Copy every line of the records that includes the word "toolbar".

[Data to examine Boundary: Start]

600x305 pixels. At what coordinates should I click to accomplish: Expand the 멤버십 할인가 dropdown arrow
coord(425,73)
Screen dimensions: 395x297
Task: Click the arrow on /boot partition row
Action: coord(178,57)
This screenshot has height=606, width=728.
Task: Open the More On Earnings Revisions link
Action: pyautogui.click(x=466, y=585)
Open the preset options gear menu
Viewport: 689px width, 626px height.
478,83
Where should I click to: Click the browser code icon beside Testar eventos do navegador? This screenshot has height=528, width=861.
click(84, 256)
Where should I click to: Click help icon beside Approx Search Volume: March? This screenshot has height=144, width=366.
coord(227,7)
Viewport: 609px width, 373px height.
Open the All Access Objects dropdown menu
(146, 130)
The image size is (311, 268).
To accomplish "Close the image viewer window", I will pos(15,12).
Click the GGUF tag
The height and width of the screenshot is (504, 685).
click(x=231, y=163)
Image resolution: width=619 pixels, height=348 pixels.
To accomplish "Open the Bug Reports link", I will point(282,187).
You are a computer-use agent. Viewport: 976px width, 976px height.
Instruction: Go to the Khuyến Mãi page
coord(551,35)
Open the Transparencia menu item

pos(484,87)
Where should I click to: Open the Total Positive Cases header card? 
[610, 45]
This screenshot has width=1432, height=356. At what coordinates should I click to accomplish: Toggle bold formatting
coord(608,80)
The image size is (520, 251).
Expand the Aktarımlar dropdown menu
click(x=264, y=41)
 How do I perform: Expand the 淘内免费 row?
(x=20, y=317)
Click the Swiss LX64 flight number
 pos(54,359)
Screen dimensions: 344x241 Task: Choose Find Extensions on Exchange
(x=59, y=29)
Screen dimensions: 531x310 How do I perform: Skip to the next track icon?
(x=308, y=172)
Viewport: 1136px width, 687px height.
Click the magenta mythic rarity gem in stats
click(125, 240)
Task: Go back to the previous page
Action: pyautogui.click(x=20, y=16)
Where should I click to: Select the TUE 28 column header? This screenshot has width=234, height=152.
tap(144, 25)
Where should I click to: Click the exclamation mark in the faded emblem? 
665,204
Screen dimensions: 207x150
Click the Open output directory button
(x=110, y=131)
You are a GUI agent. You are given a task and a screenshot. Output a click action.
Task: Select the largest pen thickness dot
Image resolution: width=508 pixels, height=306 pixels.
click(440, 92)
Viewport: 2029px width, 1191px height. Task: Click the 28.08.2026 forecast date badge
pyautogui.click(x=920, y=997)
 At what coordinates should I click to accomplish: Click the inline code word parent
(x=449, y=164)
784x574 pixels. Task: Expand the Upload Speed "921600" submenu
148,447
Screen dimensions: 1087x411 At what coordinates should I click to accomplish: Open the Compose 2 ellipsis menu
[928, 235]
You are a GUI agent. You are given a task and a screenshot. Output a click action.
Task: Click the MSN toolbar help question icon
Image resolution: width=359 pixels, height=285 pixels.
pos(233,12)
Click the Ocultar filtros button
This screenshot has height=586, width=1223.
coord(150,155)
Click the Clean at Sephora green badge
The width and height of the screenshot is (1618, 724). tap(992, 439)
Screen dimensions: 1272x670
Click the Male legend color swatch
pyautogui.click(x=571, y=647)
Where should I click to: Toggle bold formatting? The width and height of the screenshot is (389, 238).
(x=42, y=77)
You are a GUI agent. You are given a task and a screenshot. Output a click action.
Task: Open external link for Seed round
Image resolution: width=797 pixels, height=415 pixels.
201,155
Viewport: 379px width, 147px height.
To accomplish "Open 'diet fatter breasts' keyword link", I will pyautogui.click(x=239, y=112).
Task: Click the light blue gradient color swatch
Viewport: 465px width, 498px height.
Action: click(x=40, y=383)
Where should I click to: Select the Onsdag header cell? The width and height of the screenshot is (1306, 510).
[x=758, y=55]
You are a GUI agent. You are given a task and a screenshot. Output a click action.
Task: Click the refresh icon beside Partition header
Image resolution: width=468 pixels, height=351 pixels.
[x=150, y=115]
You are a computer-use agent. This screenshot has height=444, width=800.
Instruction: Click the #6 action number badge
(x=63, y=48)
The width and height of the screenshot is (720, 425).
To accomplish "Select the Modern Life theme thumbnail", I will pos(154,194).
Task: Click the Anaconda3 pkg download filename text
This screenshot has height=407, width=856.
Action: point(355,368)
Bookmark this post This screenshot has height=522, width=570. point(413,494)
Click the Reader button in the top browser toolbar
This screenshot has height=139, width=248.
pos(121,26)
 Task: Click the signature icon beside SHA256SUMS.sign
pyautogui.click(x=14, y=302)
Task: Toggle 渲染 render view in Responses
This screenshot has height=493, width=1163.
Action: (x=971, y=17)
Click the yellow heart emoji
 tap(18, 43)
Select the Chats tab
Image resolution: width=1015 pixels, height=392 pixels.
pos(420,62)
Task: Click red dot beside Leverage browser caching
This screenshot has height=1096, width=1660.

[Data to examine Boundary: End]

Result of the task:
Task: Click the MSN toolbar help question icon
Click the Reader button in the top browser toolbar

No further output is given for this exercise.